— START Information shown —

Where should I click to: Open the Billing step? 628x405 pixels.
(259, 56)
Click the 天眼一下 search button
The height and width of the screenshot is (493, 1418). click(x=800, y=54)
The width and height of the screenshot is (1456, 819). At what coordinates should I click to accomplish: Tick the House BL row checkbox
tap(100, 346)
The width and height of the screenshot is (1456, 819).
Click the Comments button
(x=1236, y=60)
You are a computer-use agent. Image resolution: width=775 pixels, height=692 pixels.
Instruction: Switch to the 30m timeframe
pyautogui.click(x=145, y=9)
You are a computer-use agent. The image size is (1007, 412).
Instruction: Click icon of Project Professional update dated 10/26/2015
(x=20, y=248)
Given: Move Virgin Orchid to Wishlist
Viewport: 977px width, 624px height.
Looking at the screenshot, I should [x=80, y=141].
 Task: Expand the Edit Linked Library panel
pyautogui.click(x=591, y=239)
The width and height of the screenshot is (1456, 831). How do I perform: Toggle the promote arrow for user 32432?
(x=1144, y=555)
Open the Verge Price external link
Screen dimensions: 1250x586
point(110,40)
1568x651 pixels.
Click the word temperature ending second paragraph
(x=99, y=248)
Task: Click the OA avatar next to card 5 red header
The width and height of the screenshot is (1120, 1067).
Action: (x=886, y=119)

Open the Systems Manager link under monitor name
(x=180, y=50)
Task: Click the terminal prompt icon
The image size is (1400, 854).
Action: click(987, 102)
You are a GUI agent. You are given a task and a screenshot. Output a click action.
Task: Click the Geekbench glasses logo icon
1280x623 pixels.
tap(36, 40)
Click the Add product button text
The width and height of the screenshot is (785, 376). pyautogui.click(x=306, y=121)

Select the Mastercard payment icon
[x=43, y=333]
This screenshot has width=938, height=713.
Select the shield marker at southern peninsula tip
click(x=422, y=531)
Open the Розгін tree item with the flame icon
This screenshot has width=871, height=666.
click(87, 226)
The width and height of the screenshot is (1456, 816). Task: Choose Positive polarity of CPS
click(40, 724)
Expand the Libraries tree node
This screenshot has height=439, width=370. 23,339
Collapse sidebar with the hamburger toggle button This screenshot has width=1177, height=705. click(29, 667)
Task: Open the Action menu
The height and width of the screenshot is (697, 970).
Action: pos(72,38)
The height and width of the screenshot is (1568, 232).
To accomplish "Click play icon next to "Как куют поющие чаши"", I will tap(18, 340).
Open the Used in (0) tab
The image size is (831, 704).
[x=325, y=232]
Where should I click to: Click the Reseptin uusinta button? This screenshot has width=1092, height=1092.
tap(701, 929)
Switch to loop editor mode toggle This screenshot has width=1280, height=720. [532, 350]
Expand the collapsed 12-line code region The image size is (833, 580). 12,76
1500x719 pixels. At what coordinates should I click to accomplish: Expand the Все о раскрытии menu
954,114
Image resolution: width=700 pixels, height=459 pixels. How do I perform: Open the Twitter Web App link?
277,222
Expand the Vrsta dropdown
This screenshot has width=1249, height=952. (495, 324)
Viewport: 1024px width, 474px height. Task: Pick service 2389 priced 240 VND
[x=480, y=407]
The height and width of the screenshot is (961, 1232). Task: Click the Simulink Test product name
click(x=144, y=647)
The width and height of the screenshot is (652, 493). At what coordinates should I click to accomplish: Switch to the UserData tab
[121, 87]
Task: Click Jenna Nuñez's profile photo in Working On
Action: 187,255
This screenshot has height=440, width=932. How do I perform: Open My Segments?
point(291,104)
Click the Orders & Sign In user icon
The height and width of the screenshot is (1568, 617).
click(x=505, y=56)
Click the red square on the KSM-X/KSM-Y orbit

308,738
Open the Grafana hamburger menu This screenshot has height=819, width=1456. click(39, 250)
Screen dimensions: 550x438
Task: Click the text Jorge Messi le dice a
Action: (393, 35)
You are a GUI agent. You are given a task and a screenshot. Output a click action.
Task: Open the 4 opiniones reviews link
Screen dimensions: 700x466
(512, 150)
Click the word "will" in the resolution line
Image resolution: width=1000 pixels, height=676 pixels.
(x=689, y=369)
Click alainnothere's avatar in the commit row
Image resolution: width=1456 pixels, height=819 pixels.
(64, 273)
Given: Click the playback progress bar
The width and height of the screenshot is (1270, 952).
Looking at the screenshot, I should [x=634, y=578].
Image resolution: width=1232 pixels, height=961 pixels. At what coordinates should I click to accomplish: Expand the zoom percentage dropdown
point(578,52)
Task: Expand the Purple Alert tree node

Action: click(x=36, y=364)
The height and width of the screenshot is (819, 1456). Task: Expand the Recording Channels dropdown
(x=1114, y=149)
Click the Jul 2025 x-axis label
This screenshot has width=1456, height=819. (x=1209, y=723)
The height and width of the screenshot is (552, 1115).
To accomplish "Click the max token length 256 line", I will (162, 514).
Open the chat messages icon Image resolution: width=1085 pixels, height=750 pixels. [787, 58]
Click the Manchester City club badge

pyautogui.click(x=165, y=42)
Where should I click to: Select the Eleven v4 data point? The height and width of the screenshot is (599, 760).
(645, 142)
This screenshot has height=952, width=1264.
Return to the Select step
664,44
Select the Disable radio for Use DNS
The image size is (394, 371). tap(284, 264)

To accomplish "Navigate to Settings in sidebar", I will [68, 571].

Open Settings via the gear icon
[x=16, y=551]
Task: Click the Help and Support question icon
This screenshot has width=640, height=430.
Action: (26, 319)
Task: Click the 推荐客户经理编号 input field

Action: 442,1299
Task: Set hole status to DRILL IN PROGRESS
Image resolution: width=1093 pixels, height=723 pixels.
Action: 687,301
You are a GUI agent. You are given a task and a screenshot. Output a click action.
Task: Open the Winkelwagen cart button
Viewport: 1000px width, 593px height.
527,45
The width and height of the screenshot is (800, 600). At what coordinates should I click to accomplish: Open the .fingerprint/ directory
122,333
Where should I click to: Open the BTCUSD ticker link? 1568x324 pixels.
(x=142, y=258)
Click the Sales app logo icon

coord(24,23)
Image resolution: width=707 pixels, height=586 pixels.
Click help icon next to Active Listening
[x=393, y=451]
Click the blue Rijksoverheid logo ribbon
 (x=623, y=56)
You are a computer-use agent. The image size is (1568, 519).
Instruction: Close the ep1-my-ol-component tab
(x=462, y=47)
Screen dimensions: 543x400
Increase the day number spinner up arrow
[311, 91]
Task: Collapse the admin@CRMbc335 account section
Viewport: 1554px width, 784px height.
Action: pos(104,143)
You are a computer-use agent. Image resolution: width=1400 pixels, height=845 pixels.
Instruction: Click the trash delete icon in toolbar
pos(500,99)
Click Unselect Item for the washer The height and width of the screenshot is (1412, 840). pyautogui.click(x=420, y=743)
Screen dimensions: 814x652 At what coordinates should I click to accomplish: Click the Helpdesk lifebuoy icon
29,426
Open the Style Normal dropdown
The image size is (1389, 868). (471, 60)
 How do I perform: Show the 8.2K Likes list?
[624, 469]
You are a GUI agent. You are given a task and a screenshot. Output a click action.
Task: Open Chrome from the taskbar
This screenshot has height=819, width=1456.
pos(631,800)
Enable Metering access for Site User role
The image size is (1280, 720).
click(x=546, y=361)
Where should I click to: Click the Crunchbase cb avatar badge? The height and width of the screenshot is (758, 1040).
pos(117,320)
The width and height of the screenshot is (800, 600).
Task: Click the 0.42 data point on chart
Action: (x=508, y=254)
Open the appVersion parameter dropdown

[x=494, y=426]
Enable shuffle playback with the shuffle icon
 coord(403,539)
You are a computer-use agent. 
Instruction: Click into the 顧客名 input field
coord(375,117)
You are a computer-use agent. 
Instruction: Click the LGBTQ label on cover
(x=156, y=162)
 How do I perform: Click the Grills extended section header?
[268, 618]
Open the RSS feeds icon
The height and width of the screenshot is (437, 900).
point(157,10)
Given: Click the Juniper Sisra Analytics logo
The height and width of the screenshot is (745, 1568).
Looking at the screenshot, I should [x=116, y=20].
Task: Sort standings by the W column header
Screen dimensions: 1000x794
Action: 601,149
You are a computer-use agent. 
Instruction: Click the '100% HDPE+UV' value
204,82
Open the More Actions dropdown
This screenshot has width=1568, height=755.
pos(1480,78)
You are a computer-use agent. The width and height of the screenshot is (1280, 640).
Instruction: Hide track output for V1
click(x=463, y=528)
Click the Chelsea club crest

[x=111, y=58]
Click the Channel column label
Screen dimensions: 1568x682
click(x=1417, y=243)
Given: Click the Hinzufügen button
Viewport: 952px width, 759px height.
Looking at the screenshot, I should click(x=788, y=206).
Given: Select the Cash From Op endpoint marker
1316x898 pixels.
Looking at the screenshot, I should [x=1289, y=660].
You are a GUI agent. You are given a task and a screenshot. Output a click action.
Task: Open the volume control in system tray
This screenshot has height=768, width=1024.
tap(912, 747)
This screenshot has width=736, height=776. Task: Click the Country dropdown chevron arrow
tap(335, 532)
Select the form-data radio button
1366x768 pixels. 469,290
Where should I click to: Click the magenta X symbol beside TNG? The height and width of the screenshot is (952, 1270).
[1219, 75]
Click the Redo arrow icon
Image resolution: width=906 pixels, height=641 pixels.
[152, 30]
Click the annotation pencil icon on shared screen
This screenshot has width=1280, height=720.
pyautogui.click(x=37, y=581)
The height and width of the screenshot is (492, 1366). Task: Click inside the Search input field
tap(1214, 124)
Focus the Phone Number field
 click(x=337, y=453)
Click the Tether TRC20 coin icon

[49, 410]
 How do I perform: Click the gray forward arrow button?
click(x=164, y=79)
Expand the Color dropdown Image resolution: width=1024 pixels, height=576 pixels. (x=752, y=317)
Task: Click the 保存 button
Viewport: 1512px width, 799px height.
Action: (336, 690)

— END Information shown —

Do this: Write out the material again from the line containing "Image resolution: width=1232" up to and including the line containing "Action: click(x=36, y=364)", keeping the requests and lowering every coordinate in the answers by 13.

Written solution:
Image resolution: width=1232 pixels, height=961 pixels. At what coordinates should I click to accomplish: Expand the zoom percentage dropdown
point(565,39)
Task: Expand the Purple Alert tree node

Action: click(x=23, y=351)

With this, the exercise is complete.